Directions:
- 1) In the article below on unneeded cesarean sections, why do low-income countries have low C-section rates?
- 2) Reproduce a passage from the article below on unneeded cesarean sections word for word, starting at "by faithgibson on" and ending at "of the mother-2-be.".

Huffington Post: “Global Epidemic of Unneeded Cesarean Sections: It’s Time to Do Something”

by faithgibson on May 4, 2017

in Cesarean Politics, Economic Issue$

Text from Huffington Post — photos added

LINK to original post –>

05/02/2017 09:57 pm ET

Some women choose elective cesarean surgery, but it should be noted that as the new mother, she (the woman herself) is virtually (and realistically) erased from the picture. Cesarean section of something done by doctors on the inert body of the mother-2-be.

Ask anyone, as I have, in a range of health care and academic settings: why are Cesarean section (C-section) rates so high in middle- and high-income countries? You’re likely to hear that “women demand it.”

It turns out that this is absolutely not the case. In study after study, women indicate that they want what’s best for them and their babies, and mostly want a C-section only if it’s medically indicated.

According to the World Health Organization (WHO), there is no benefit to mother or baby if the average C-section rate is higher than 10 percent for any given country, and overall, you are likely to see worse outcomes for babies as rates climb over 20 percent. And the WHO has laid out very clearly who should be considered for C-section and who should not.

To answer those questions, it’s helpful to look at which countries have the lowest and highest rates. Low-income countries have low rates because they just don’t have the resources — trained medical staff, operating rooms — to provide life-saving C-sections when needed. The countries with the most evolved health systems — mostly those in northern Europe — have the lowest rates, but even there, none are below the WHO-recommended 15 percent threshold.

Exercise data:
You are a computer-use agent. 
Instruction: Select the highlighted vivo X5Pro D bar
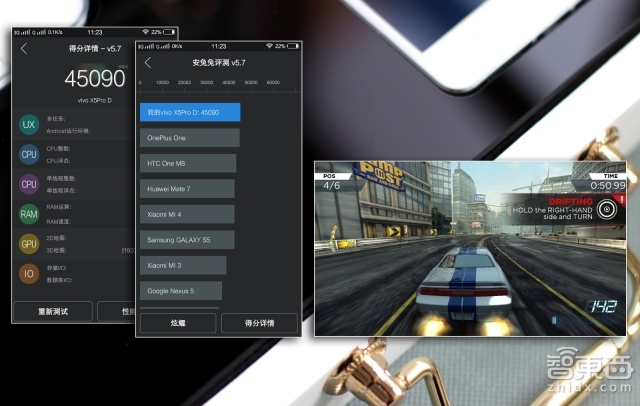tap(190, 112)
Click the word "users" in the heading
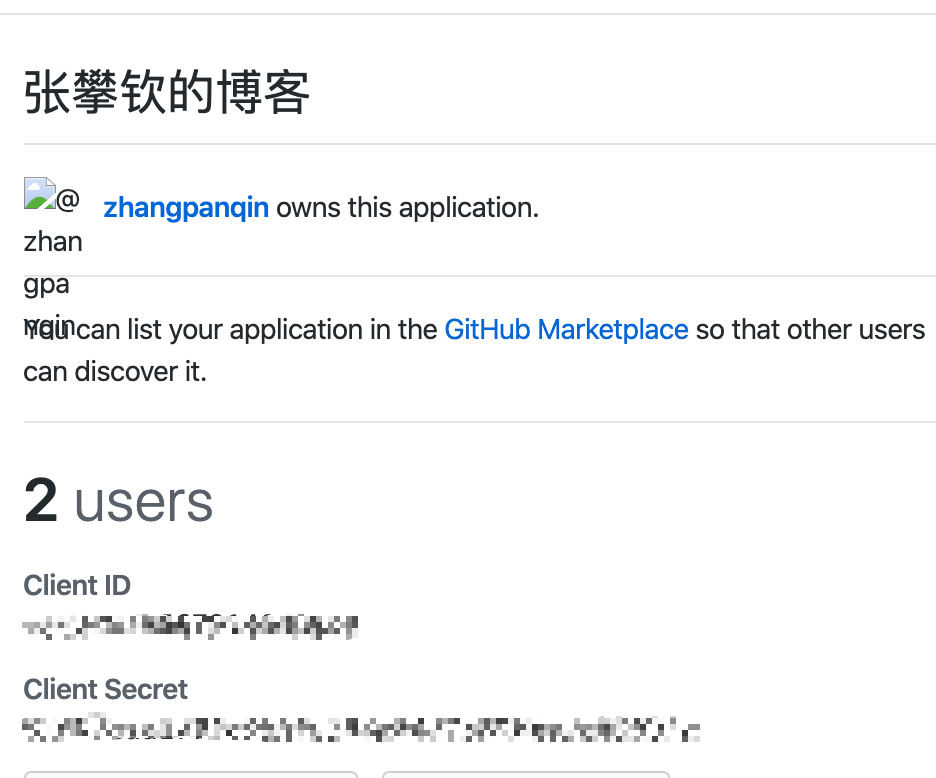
---
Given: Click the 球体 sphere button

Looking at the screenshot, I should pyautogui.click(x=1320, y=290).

Solved tasks:
- 1) They lack the resources, such as trained medical staff and operating rooms, to provide life-saving C-sections when needed.

- 2)
by faithgibson on May 4, 2017

in Cesarean Politics, Economic Issue$

Text from Huffington Post — photos added

LINK to original post –>

05/02/2017 09:57 pm ET

Some women choose elective cesarean surgery, but it should be noted that as the new mother, she (the woman herself) is virtually (and realistically) erased from the picture. Cesarean section of something done by doctors on the inert body of the mother-2-be.